- What is expected:
All entries must be returned precisely as they appear.

(Saved data entries)
※
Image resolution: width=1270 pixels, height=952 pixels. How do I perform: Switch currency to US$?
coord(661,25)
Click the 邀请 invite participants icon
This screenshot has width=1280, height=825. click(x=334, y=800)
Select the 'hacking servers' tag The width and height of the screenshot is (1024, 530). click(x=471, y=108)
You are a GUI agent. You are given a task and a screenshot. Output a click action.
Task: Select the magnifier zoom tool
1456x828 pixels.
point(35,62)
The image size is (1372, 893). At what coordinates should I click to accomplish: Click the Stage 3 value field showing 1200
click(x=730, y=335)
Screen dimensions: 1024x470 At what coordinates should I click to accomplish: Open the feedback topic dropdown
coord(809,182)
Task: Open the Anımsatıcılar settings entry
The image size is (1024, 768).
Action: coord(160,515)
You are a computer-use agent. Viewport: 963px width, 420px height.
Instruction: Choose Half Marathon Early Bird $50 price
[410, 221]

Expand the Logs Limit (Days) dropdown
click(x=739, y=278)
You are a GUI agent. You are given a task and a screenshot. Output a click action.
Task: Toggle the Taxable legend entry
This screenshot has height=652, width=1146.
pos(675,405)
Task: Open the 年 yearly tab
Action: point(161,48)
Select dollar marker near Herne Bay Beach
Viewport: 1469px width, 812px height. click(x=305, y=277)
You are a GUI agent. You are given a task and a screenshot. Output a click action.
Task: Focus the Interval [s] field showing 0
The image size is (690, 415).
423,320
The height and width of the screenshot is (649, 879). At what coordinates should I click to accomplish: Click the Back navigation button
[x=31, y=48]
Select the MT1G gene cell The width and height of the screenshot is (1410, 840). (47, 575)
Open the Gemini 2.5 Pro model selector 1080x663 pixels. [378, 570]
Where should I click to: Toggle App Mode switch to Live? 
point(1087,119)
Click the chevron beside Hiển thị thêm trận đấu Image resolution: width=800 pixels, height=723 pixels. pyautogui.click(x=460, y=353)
※
- Reply:
Image resolution: width=1270 pixels, height=952 pixels. How do I perform: Switch currency to US$?
coord(661,25)
Click the 邀请 invite participants icon
This screenshot has width=1280, height=825. click(x=334, y=800)
Select the 'hacking servers' tag The width and height of the screenshot is (1024, 530). click(x=471, y=108)
You are a GUI agent. You are given a task and a screenshot. Output a click action.
Task: Select the magnifier zoom tool
1456x828 pixels.
point(35,62)
The image size is (1372, 893). At what coordinates should I click to accomplish: Click the Stage 3 value field showing 1200
click(x=730, y=335)
Screen dimensions: 1024x470 At what coordinates should I click to accomplish: Open the feedback topic dropdown
coord(809,182)
Task: Open the Anımsatıcılar settings entry
The image size is (1024, 768).
Action: coord(160,515)
You are a computer-use agent. Viewport: 963px width, 420px height.
Instruction: Choose Half Marathon Early Bird $50 price
[410, 221]

Expand the Logs Limit (Days) dropdown
click(x=739, y=278)
You are a GUI agent. You are given a task and a screenshot. Output a click action.
Task: Toggle the Taxable legend entry
This screenshot has height=652, width=1146.
pos(675,405)
Task: Open the 年 yearly tab
Action: point(161,48)
Select dollar marker near Herne Bay Beach
Viewport: 1469px width, 812px height. click(x=305, y=277)
You are a GUI agent. You are given a task and a screenshot. Output a click action.
Task: Focus the Interval [s] field showing 0
The image size is (690, 415).
423,320
The height and width of the screenshot is (649, 879). At what coordinates should I click to accomplish: Click the Back navigation button
[x=31, y=48]
Select the MT1G gene cell The width and height of the screenshot is (1410, 840). (47, 575)
Open the Gemini 2.5 Pro model selector 1080x663 pixels. [378, 570]
Where should I click to: Toggle App Mode switch to Live? 
point(1087,119)
Click the chevron beside Hiển thị thêm trận đấu Image resolution: width=800 pixels, height=723 pixels. pyautogui.click(x=460, y=353)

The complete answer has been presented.